Problem to solve.
Copy the records below, from the line containing "The image size is (868, 449)." through the last line; leave out pictures.

** Opening Material for the task block **

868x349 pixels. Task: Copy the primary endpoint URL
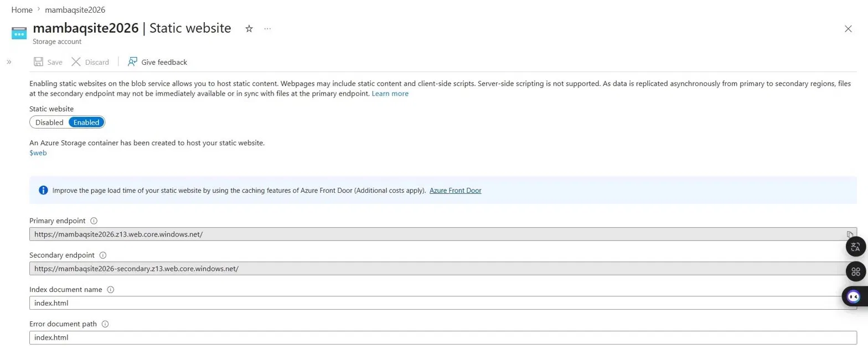click(850, 234)
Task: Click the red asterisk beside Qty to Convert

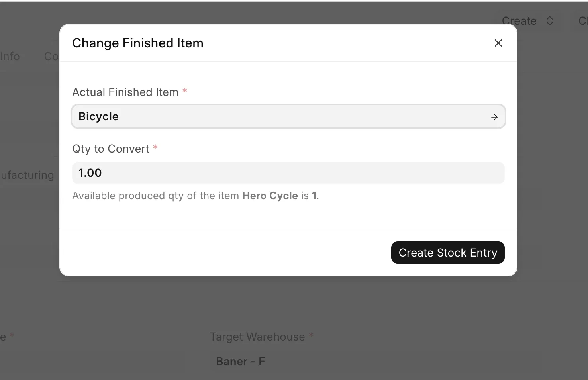Action: pyautogui.click(x=155, y=147)
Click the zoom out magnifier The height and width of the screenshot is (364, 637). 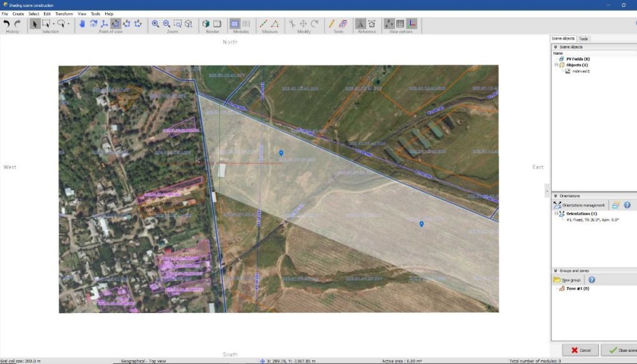point(167,24)
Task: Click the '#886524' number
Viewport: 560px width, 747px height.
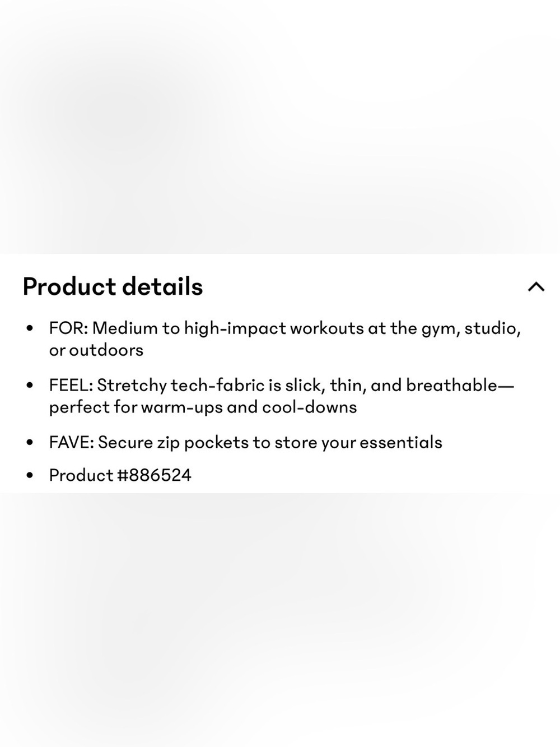Action: (154, 475)
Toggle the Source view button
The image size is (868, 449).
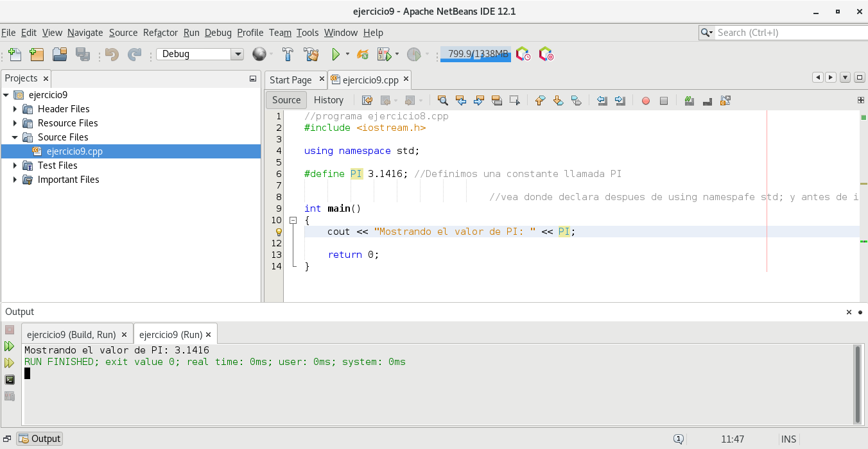[286, 100]
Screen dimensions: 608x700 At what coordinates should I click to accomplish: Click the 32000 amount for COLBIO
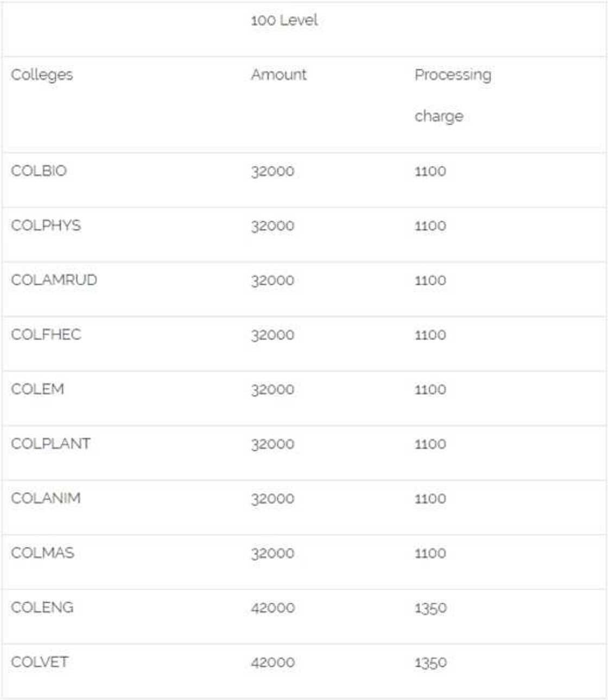pyautogui.click(x=273, y=171)
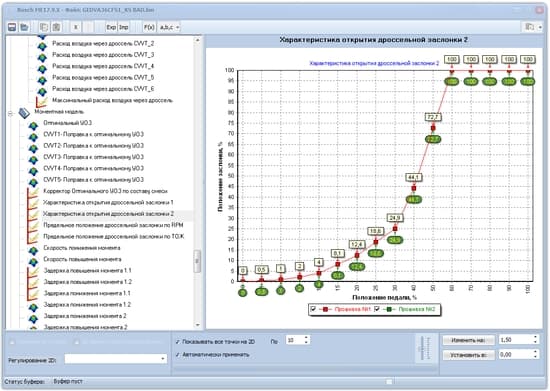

** Closing Material for the task block **

Written response.
The image size is (868, 449).
[286, 100]
Screen dimensions: 608x700 At what coordinates should I click to accomplish: Click the 32000 amount for COLBIO
pyautogui.click(x=273, y=171)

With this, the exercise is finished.